One area where the firm has found such opportunities has been in the testing of certain cybersecurity controls, particularly within the SOC framework. The firm examined all the controls it tests on the service side and asked which ones require human judgment or deep expertise. The answer was a lot of them. But for the ones that don’t, AI algorithms have been able to significantly lighten the load. 

“[If] we don’t refill a role, it’s because the need actually has changed, or the process has improved so significantly [that] the workload is lighter or shared across the smarter system. So that’s what’s happening,” said Desai. 

Outside of client services like SOC control testing and reporting, the firm has found efficiencies in administrative functions as well as certain internal operational processes. On the latter point, Desai noted that Schellman’s engineers, including the chief information officer, have been using AI to help develop code, which means they’re not relying as much on outside expertise on the internal service delivery side of things. There are still people in the development process, but their roles are changing: They’re writing less code, and doing more reviewing of code before it gets pushed into production, saving time and creating efficiencies. 

“The best way for me to say this is, to us, this has been intentional. We paused hiring in a few areas where we saw overlaps, where technology was really working,” said Desai.

However, even in an age awash with AI, Schellman acknowledges there are certain jobs that need a human, at least for now. For example, the firm does assessments for the FedRAMP program, which is needed for cloud service providers to contract with certain government agencies. These assessments, even in the most stable of times, can be long and complex engagements, to say nothing of the less predictable nature of the current government. As such, it does not make as much sense to reduce human staff in this area. 

“The way it is right now for us to do FedRAMP engagements, it’s a very manual process. There’s a lot of back and forth between us and a third party, the government, and we don’t see a lot of overall application or technology help… We’re in the federal space and you can imagine, [with] what’s going on right now, there’s a big changing market condition for clients and their pricing pressure,” said Desai. 

As Schellman reduces staff levels in some places, it is increasing them in others. Desai said the firm is actively hiring in certain areas. In particular, it’s adding staff in technical cybersecurity (e.g., penetration testers), the aforementioned FedRAMP engagements, AI assessment (in line with recently becoming an ISO 42001 certification body) and in some client-facing roles like marketing and sales. 

“So, to me, this isn’t about doing more with less … It’s about doing more of the right things with the right people,” said Desai. 

While these moves have resulted in savings, she said that was never really the point, so whatever the firm has saved from staffing efficiencies it has reinvested in its tech stack to build its service line further. When asked for an example, she said the firm would like to focus more on penetration testing by building a SaaS tool for it. While Schellman has a proof of concept developed, she noted it would take a lot of money and time to deploy a full solution — both of which the firm now has more of because of its efficiency moves. 

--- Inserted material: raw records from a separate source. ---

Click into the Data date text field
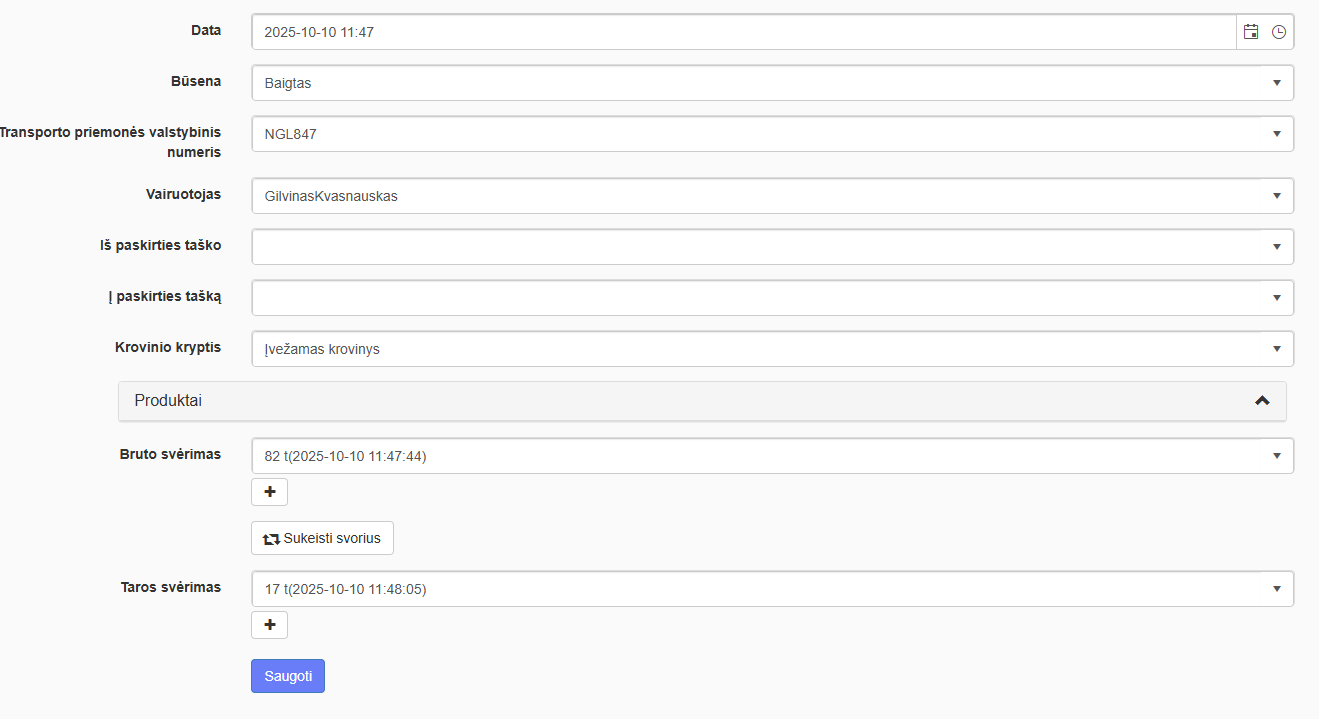The image size is (1319, 719). (740, 32)

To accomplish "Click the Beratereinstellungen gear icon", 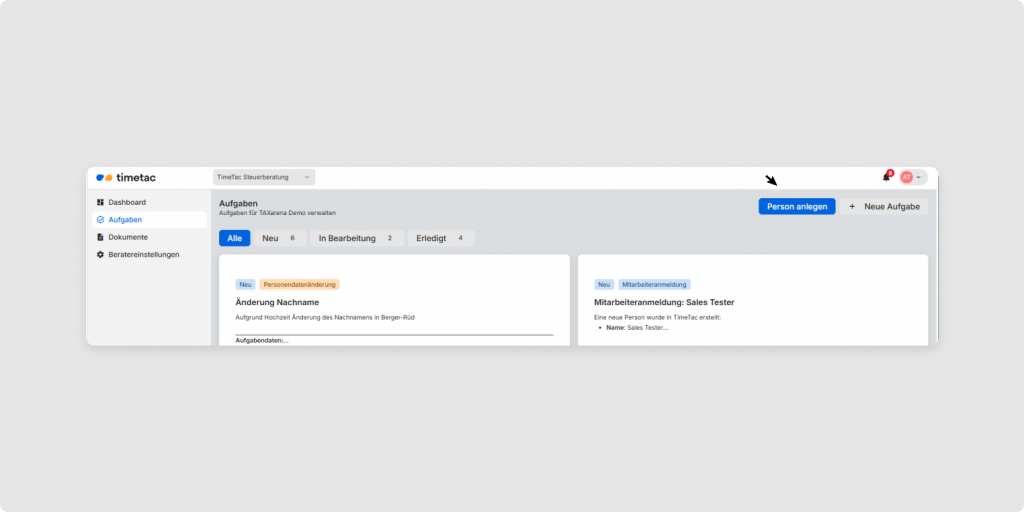I will [x=100, y=254].
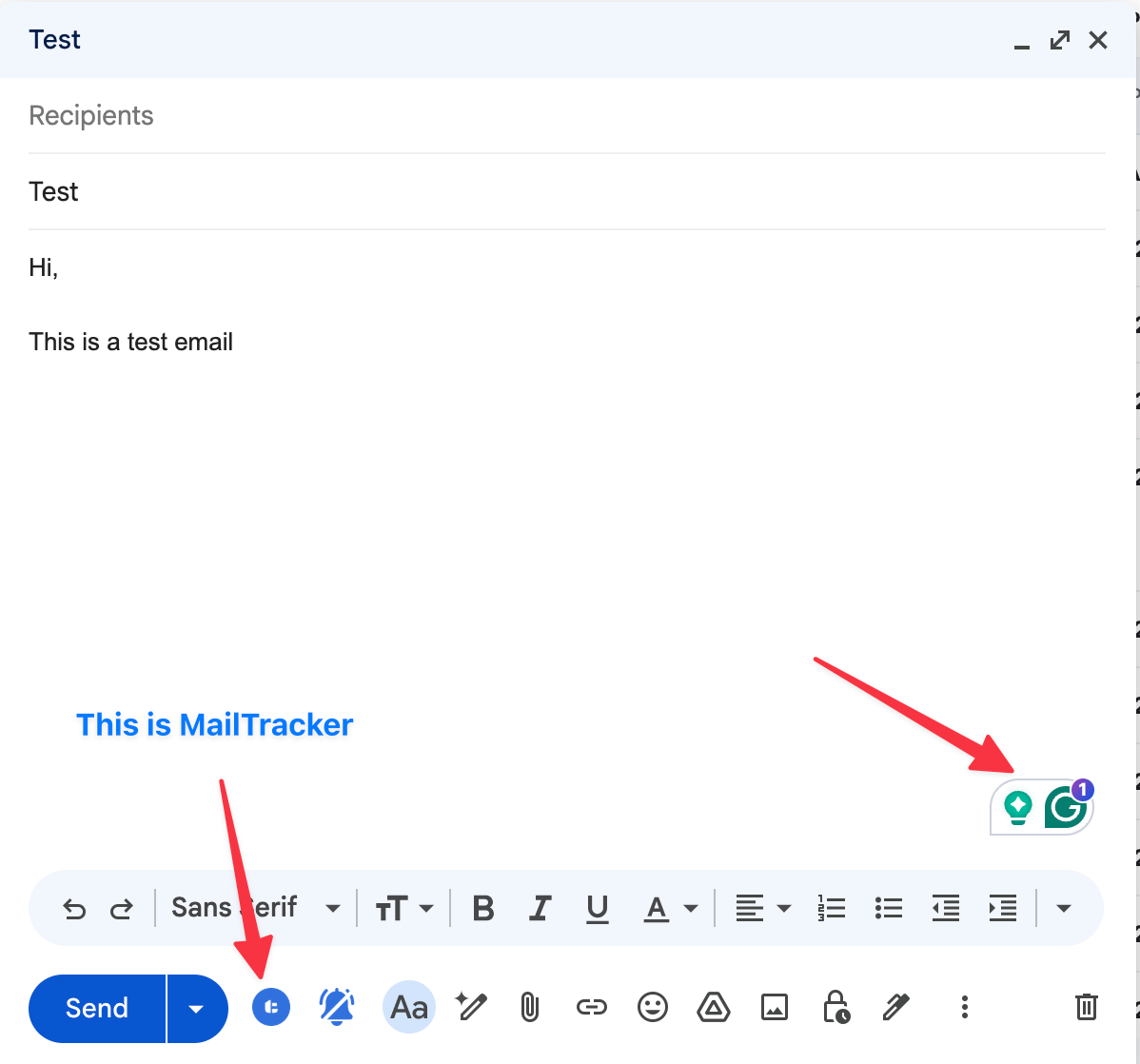Screen dimensions: 1140x1064
Task: Open the Sans Serif font dropdown
Action: 252,908
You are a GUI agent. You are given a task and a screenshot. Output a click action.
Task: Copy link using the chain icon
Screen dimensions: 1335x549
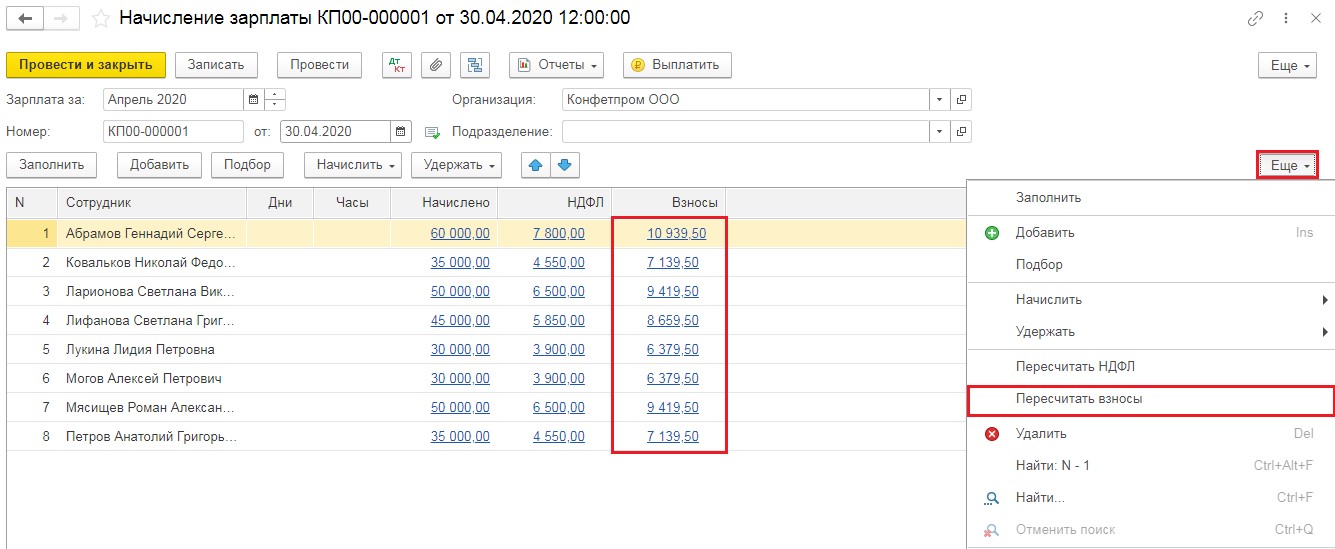(x=1255, y=19)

“What is the ‘why’ behind these decisions? The ‘why’ for us isn’t what I think you traditionally see, which is ‘We need to get profitability high. We need to have less people do more things.’ That’s not what it is like,” said Desai. “I want to be able to focus on quality. And the only way I think I can focus on quality is if my people are not focusing on things that don’t matter … I feel like I’m in a much better place because the smart people that I’ve hired are working on the riskiest and most complicated things.”